**Supplied text:**

--- Begin ---

PDE-contrained optimization

Poisson-Boltzman problem

In this tutorial, we solve a control problem where the constraint is a 2D Poisson-Boltzman equation:

\[\left\lbrace \begin{aligned} \min\limits_{y \in H_0^1(\Omega), u \in L^2(\Omega) } \ & \frac{1}{2}\int_{\Omega} |y - y_d(x)|^2 + \frac{1}{2}\alpha \int_\Omega |u|^2dx, \\ \text{ s.t. } & -\Delta y + \sinh{y} = h + u, \quad \text{in } \Omega:=(-1,1)^2,\\ & y = 0, \quad \text{in } \partial\Omega, \end{aligned} \right.\]

with the forcing term $h(x_1,x_2)=-\sin(\omega x_1) \sin(\omega x_2)$, $\omega = \pi - \frac{1}{8}$, and target state

\[\begin{aligned} y_d(x) = \begin{cases} 10 \quad \text{if } x \in [0.25,0.75]^2, \\ 5 \quad \text{otherwise}. \end{cases} \end{aligned}\]

We refer to [1] for more details on Poisson-Boltzman equations.

The implementation as a GridapPDENLPModel is given as follows.

    using Gridap, PDENLPModels
    #Domain
    n = 100
    model = CartesianDiscreteModel((-1,1,-1,1), (n,n))

    #Definition of the spaces:
    order = 1
    valuetype = Float64
    reffe = ReferenceFE(lagrangian, valuetype, order)
    Xpde = TestFESpace(
      model,
      reffe;
      conformity = :H1,
      dirichlet_tags="boundary",
    )
    Ypde = TrialFESpace(Xpde, 0.0)
    Xcon = TestFESpace(model, reffe; conformity = :L2)
    Ycon = TrialFESpace(Xcon)
    Y = MultiFieldFESpace([Ypde, Ycon])

    #Integration machinery
    trian = Triangulation(model)
    degree = 1
    dΩ = Measure(trian,degree)

    #Objective function:
    yd(x) = min(x[1]-0.25, 0.75-x[1],x[2]-0.25, 0.75-x[2])>=0. ? 10. : 5.
    function f(y, u)
        ∫( 0.5 * (yd - y) * (yd - y) + 0.5 * 1e-4 * u * u )dΩ
    end

    #Definition of the constraint operator
    ω = π - 1/8
    h(x) = - sin(ω*x[1])*sin(ω*x[2])

--- End ---

Rows on where targets appear:
--- Begin ---

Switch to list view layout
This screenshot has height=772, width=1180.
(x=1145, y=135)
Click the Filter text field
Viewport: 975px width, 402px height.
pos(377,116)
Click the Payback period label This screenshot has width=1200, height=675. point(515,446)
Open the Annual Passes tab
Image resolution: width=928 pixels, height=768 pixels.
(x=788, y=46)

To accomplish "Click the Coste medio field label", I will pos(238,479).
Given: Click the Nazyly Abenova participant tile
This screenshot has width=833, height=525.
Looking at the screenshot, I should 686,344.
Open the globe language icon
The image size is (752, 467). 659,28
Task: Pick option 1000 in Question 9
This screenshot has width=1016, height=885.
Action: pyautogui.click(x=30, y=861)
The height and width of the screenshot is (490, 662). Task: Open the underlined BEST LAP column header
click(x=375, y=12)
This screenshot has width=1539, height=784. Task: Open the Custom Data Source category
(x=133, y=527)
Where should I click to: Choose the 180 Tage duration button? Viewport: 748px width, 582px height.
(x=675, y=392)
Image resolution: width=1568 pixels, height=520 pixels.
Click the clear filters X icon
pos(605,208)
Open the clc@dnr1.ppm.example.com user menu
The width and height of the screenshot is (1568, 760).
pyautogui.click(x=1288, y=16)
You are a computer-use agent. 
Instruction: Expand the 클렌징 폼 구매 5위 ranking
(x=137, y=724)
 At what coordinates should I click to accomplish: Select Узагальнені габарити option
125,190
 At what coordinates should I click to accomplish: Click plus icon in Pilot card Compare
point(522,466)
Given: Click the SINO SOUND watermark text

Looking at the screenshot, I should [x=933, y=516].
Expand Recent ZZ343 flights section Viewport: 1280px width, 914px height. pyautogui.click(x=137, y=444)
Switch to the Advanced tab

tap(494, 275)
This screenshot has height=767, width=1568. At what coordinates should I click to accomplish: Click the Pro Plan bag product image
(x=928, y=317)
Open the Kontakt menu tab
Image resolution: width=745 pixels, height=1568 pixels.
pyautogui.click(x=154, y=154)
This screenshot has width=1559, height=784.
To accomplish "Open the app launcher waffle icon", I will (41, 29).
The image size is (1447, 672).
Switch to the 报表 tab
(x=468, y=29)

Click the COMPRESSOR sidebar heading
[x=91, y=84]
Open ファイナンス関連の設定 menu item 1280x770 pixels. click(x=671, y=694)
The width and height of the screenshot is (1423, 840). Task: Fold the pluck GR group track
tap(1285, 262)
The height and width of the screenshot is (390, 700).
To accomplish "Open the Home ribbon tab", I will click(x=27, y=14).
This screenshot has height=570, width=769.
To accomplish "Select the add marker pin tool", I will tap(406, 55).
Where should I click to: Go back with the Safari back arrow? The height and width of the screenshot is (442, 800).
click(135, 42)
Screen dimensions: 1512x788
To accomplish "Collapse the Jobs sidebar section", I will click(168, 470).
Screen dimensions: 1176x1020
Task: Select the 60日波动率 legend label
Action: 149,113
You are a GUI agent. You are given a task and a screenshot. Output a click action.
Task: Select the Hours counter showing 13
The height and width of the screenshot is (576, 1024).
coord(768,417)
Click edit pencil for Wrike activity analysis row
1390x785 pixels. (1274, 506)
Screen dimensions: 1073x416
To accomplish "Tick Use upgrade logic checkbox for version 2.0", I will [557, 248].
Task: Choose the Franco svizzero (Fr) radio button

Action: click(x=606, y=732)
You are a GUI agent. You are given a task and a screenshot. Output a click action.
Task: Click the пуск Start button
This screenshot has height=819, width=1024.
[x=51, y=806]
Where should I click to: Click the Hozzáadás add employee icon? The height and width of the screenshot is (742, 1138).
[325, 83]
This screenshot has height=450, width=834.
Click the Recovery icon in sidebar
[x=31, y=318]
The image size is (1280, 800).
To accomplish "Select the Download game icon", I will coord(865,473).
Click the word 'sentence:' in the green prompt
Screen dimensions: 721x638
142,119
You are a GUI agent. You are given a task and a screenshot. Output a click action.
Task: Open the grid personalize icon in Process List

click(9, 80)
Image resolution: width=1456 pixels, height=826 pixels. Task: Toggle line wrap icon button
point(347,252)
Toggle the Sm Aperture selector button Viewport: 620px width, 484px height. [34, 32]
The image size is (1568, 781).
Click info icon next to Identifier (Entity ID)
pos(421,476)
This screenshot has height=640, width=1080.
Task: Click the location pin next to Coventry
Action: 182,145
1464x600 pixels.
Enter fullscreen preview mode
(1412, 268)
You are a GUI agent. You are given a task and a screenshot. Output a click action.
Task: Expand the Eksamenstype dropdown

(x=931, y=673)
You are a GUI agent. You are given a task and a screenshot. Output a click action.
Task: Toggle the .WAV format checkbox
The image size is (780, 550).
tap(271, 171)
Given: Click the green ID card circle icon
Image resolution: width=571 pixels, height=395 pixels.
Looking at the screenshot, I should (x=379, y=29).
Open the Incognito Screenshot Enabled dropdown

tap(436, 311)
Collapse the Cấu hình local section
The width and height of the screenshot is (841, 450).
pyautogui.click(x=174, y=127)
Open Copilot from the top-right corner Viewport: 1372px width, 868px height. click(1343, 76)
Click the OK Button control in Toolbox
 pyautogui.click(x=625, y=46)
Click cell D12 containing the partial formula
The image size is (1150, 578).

--- End ---

**Tasks and exercises:**
A - Could you rewrite the paragraph of the optimization tutorial beginning "with the forcing term" as a short list that keeps its main facts?
B - Could you give what comes next in the optimization tutorial, starting after its final line?

**Written responses:**
A -
- Forcing term: h(x₁, x₂) = −sin(ωx₁) sin(ωx₂)
- ω = π − 1/8
- Target state y_d(x): 10 if x ∈ [0.25, 0.75]², 5 otherwise

B -
    function res(y, u, v)
     ∫( ∇(v) ⊙ ∇(y) + (sinh ∘ y)*v - u*v - v * h )dΩ
    end
    op = FEOperator(res, Y, Xpde)
    xin = zeros(Gridap.FESpaces.num_free_dofs(Y))
    nlp = GridapPDENLPModel(xin, f, trian, Ypde, Ycon, Xpde, Xcon, op)

Then, one can solve the problem with Ipopt via NLPModelsIpopt.jl and plot the solution as a VTK file.

using NLPModelsIpopt
stats = ipopt(nlp, print_level = 0)

Switching again the discrete solution as a FEFunction the result can written as a VTK-file using Gridap's facilities.

yfv = stats.solution[1:Gridap.FESpaces.num_free_dofs(nlp.pdemeta.Ypde)]
yh  = FEFunction(nlp.pdemeta.Ypde, yfv)
ufv = stats.solution[1+Gridap.FESpaces.num_free_dofs(nlp.pdemeta.Ypde):end]
uh  = FEFunction(nlp.pdemeta.Ycon, ufv)
writevtk(nlp.pdemeta.tnrj.trian,"results",cellfields=["uh"=>uh, "yh"=>yh])

Finally, the solution is obtained using any software reading VTK, e.g. Paraview.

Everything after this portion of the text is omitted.